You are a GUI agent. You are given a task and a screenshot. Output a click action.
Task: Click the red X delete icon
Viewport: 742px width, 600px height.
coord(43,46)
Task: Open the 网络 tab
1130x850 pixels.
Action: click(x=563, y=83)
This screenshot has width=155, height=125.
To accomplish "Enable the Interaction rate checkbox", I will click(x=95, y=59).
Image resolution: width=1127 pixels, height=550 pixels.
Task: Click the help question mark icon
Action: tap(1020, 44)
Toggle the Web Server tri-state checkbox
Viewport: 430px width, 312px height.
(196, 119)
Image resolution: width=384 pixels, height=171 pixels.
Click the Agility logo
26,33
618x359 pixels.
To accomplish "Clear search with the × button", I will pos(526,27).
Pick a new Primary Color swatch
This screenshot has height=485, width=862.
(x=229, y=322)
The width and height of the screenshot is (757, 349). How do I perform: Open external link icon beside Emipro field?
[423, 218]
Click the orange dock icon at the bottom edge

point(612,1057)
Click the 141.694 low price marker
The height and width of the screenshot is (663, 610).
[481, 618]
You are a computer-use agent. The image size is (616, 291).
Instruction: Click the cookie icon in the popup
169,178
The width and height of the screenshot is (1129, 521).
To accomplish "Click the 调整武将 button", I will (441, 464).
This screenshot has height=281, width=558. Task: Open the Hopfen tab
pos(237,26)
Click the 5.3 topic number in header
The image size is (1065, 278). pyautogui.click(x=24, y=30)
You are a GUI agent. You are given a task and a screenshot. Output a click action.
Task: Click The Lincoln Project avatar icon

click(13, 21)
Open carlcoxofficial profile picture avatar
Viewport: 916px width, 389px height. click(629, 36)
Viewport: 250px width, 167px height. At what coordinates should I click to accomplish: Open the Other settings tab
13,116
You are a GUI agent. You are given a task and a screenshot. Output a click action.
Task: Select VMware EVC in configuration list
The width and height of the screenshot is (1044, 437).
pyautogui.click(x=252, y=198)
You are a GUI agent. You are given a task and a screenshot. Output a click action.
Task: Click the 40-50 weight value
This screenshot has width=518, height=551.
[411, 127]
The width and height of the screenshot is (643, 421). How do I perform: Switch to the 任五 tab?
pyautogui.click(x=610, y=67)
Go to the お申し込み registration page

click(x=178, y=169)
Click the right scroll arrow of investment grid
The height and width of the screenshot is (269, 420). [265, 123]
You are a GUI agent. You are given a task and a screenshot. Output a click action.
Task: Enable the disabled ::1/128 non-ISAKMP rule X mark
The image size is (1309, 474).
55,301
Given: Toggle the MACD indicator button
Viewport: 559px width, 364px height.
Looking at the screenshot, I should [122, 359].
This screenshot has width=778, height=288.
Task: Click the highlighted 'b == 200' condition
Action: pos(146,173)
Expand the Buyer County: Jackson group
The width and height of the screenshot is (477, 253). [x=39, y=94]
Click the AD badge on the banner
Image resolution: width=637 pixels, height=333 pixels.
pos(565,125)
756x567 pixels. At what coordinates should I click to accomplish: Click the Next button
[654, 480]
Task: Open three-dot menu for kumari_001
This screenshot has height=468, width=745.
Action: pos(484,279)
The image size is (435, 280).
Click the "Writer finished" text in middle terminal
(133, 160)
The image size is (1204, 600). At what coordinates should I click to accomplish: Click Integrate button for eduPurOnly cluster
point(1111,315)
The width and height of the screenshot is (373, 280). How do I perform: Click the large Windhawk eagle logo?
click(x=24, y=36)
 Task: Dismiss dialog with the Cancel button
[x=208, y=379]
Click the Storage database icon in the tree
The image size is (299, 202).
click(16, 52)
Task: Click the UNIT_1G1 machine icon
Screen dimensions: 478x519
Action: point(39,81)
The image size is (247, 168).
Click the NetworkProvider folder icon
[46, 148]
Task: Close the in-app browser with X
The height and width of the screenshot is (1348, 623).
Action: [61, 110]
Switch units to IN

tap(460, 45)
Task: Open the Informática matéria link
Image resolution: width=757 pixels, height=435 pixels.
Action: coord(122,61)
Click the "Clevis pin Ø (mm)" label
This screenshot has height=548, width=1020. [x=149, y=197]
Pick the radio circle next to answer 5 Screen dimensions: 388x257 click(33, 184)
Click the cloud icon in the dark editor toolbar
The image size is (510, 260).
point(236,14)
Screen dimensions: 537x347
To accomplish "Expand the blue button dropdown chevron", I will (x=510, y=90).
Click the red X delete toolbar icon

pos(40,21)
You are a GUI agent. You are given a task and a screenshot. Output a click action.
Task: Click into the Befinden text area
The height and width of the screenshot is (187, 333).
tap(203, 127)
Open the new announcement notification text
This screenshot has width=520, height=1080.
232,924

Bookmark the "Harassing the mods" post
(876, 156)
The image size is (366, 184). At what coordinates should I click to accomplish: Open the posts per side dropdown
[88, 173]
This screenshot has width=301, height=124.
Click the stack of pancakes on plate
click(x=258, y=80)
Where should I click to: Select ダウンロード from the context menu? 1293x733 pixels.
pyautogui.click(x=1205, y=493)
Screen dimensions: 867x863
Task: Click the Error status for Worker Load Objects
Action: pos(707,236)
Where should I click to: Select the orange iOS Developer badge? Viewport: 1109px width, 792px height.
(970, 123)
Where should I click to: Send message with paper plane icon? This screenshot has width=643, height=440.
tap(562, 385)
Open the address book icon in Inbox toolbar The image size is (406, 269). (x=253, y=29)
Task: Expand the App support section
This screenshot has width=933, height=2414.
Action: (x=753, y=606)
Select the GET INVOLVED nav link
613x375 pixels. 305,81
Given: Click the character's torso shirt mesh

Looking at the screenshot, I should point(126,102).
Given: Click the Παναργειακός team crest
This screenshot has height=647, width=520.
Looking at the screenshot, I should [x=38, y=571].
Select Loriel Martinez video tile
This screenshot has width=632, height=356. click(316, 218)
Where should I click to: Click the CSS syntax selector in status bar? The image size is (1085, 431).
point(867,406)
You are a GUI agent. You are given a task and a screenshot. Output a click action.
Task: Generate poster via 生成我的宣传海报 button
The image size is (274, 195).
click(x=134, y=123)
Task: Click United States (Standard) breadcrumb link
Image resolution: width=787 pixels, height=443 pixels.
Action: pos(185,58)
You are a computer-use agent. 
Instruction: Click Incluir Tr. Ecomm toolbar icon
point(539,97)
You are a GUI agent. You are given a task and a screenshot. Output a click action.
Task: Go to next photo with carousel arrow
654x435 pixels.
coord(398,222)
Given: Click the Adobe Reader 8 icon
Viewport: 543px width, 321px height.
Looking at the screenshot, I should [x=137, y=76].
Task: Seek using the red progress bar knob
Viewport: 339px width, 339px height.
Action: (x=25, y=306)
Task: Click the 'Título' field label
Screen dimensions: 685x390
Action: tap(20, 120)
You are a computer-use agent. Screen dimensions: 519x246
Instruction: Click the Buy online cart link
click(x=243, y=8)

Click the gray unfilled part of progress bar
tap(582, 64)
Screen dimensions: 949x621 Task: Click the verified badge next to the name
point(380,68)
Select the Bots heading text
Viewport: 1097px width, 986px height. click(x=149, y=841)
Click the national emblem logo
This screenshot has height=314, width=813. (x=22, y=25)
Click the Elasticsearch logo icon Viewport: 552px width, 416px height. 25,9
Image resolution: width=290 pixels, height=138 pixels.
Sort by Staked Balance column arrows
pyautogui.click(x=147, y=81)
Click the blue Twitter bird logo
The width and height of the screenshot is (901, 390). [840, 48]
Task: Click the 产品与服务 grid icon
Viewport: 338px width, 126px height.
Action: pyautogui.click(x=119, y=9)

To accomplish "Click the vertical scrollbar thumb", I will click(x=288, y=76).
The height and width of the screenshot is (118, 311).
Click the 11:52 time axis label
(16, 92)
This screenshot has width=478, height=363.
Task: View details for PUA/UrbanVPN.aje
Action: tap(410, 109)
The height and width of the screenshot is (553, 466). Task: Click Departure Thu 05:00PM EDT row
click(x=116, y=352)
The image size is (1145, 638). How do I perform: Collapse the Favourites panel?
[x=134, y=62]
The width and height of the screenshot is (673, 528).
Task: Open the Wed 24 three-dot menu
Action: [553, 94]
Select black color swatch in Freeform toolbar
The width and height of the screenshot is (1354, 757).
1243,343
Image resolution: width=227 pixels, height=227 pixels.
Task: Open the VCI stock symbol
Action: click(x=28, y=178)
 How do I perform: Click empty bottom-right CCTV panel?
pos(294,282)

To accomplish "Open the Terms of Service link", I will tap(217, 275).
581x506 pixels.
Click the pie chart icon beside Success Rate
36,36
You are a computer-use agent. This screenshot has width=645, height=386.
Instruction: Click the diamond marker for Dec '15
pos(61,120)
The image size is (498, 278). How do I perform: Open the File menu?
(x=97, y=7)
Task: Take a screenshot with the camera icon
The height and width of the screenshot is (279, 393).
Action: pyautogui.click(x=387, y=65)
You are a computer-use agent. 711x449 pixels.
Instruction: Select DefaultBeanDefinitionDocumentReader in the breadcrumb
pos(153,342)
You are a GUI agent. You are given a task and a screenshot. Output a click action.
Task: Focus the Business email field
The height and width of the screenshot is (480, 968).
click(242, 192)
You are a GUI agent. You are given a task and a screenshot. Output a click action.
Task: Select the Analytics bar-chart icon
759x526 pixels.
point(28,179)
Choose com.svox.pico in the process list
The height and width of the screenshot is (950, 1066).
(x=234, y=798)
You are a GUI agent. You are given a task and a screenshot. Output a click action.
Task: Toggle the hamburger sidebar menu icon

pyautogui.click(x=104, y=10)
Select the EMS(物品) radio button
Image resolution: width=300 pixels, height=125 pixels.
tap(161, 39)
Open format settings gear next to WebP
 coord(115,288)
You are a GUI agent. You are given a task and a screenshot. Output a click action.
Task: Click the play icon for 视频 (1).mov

________________________

How to complete this task: What lines in the entries above include the string "computer"? Return each one.

Task answer:
You are a computer-use agent. The image size is (616, 291).
You are a computer-use agent. 
You are a computer-use agent. Screen dimensions: 519x246
You are a computer-use agent. This screenshot has width=645, height=386.
You are a computer-use agent. 711x449 pixels.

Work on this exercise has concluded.